The Tesla Model Y continues to succeed worldwide, most recently being recognized as Europe’s best-selling vehicle in September.
Thanks in large part to Tesla’s continuing production ramp and their new European facility outside of Berlin, the company is finally able to capitalize on the enormous demand for their vehicles in Europe. According to research conducted by JATO Dynamics, as reported by Reuters, the Tesla Model Y was the best-selling vehicle in Europe in September.
In September alone, Tesla racked up 29,367 Model Y registrations in Europe, up by 227% compared to the same time last year. The Tesla narrowly lead the ever-popular Peugeot 208 in second place and the Dacia Sandero in third.
Given that the Tesla Model Y has already been reported as the best-selling vehicle in Germany and the second best-selling vehicle in the U.K. in September, it is no surprise that it was able to control the entire continent. Nonetheless, this is an incredible accomplishment for what is ostensibly a luxury vehicle, with a starting price far above the industry average.
As noted by Reuters, Tesla’s Giga Berlin facility is likely a huge factor in this achievement. However, there are likely other factors at play. For one, Tesla was long building demand for the Model Y in Europe since it was launched in North America. This plays into the company’s ability to build up years worth of reservations and, even today, a current waiting period for their in-demand crossover SUV.
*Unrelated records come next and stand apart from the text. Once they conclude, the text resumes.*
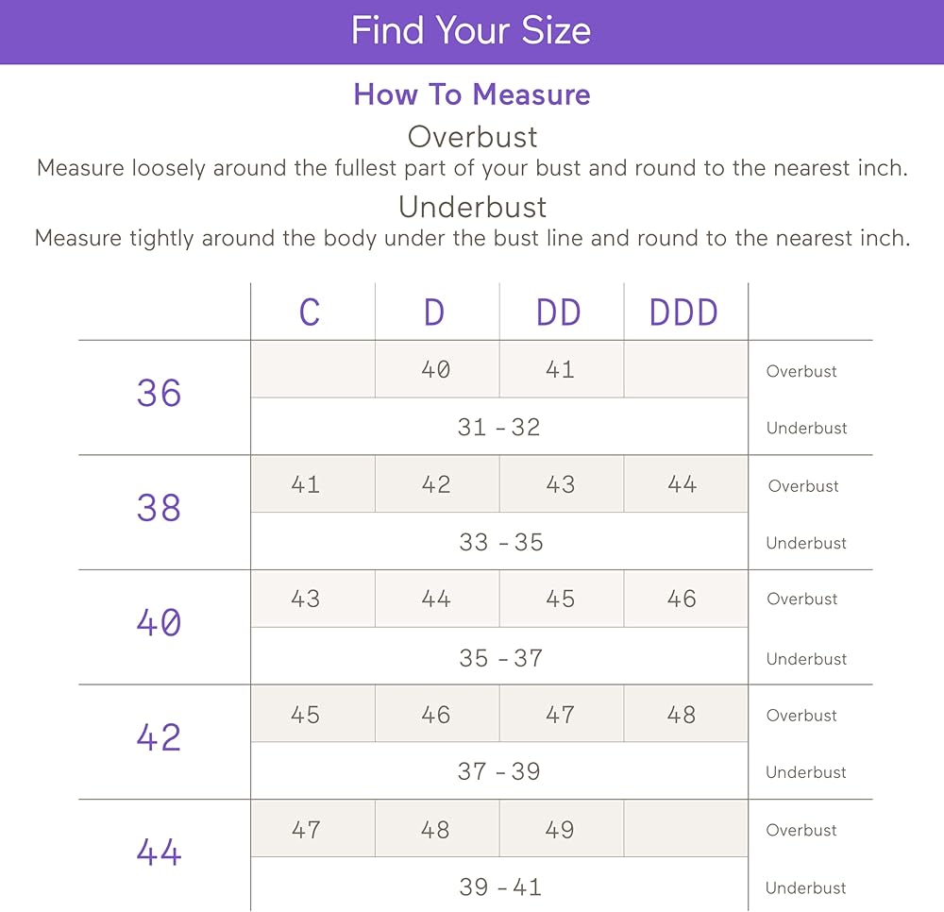Select band size 40 row label

point(159,622)
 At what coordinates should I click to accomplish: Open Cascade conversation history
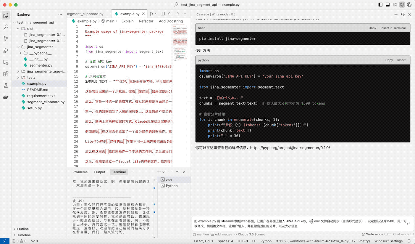pyautogui.click(x=403, y=14)
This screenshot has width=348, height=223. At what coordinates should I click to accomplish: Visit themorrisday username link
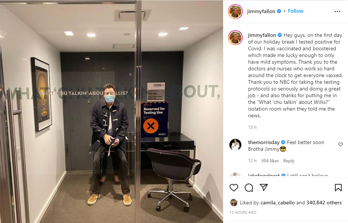coord(264,142)
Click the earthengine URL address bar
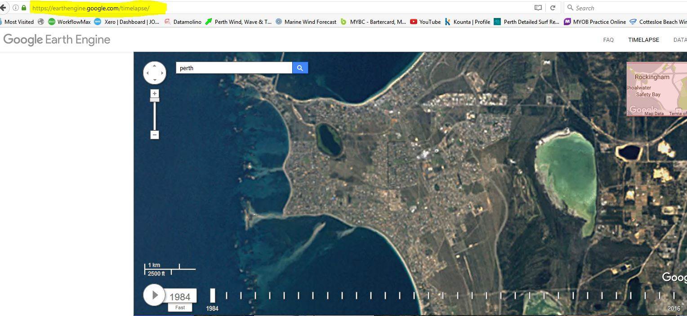 click(270, 8)
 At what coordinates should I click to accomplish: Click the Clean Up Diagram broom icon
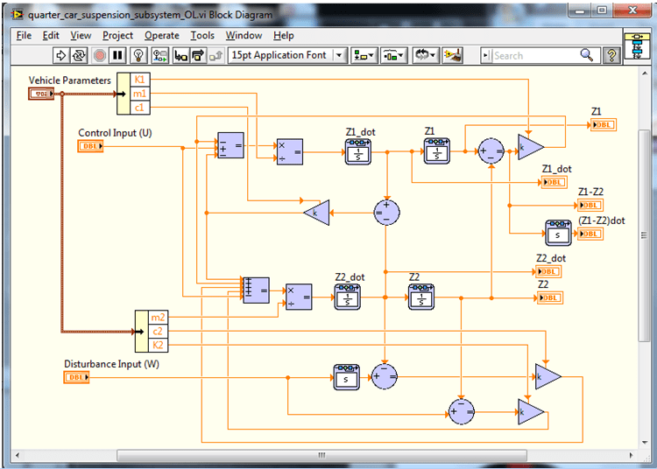453,55
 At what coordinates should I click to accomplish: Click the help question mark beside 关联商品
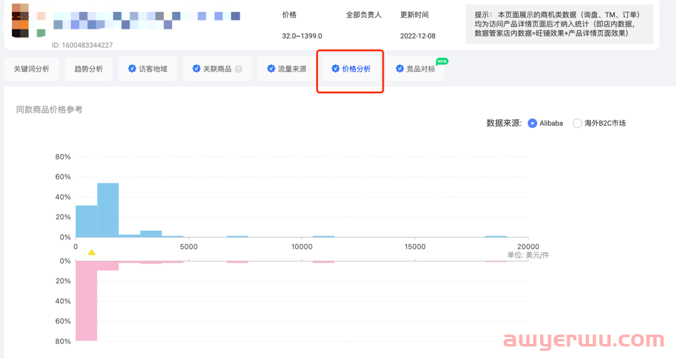click(238, 69)
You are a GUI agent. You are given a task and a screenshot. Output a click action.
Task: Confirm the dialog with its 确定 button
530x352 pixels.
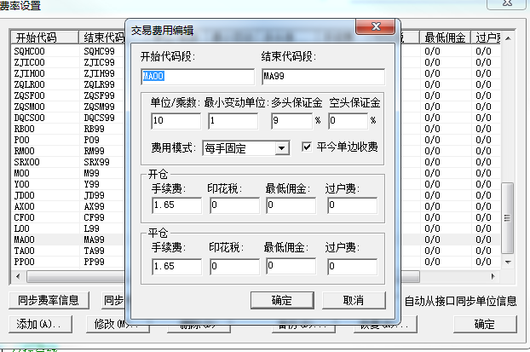tap(281, 300)
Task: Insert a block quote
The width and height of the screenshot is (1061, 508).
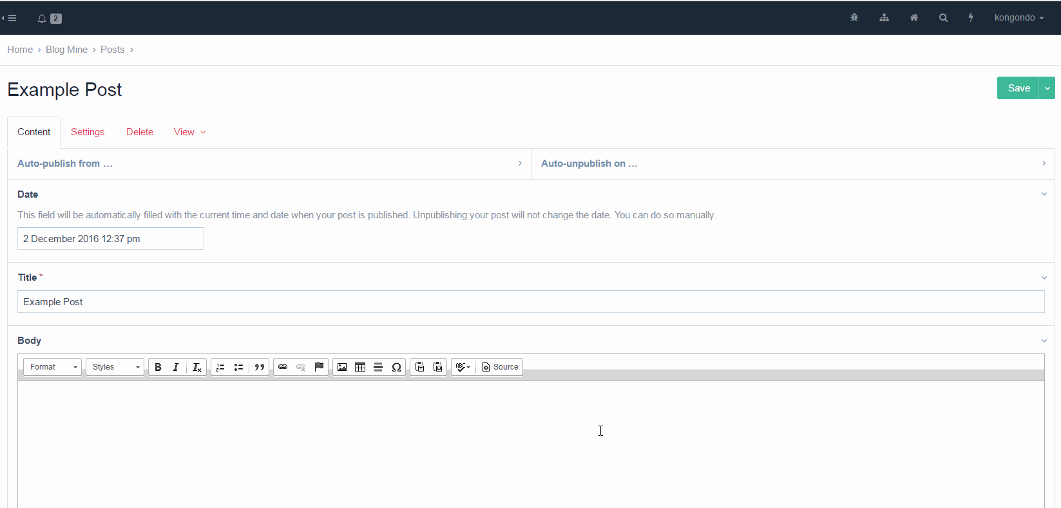Action: click(259, 367)
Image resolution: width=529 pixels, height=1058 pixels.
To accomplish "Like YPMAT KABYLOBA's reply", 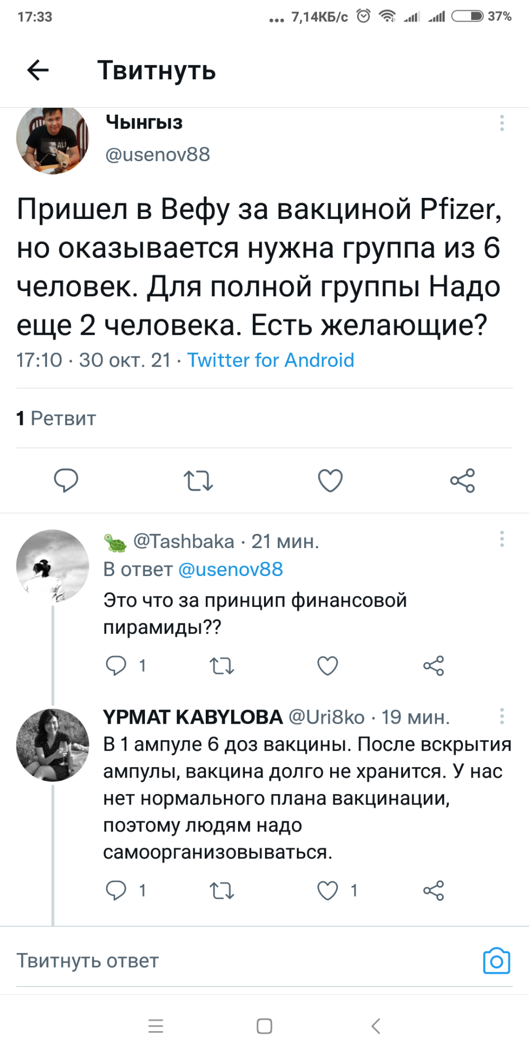I will click(x=327, y=891).
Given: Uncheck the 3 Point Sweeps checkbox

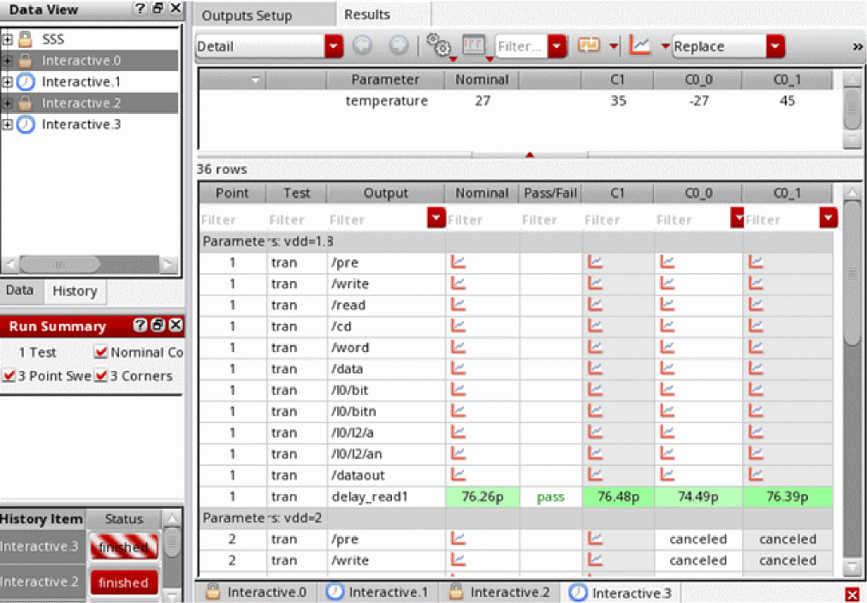Looking at the screenshot, I should click(9, 376).
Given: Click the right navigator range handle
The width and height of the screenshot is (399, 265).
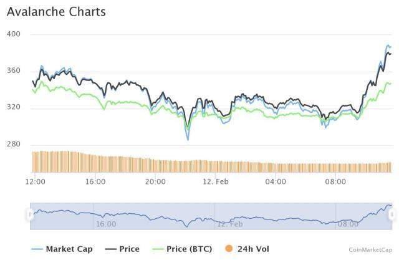Looking at the screenshot, I should 392,214.
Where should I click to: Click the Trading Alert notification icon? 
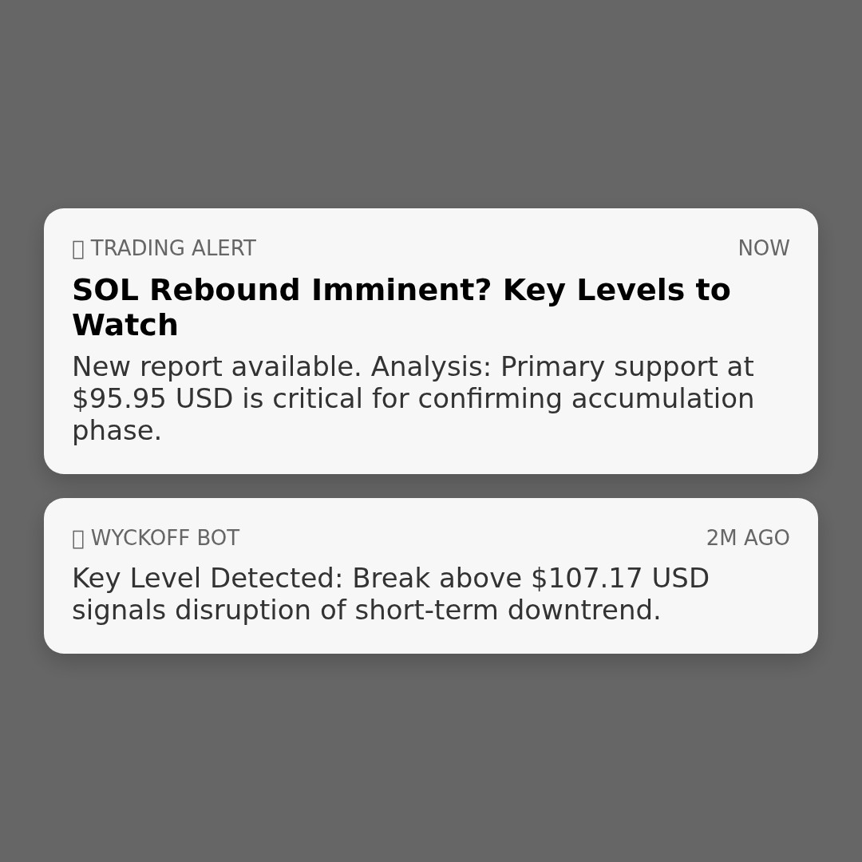pos(77,248)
Tesla is also seizing upon an ideal moment in the European car market. The energy crisis and government regulations regarding gas vehicles are slowly pushing more and more people to electric vehicles. At the same time, Tesla’s vast charging network makes their vehicles an obvious choice for buyers looking for a no-hassle ownership experience.
This leads to the question, where is the ceiling on Tesla demand? The company cannot continue to sell vehicles at BMW prices and expect Volkswagen-like sales stats forever; either the market will become saturated, or Tesla will need to expand into more affordable offerings. But at least for now, it remains unclear where that “ceiling” will be.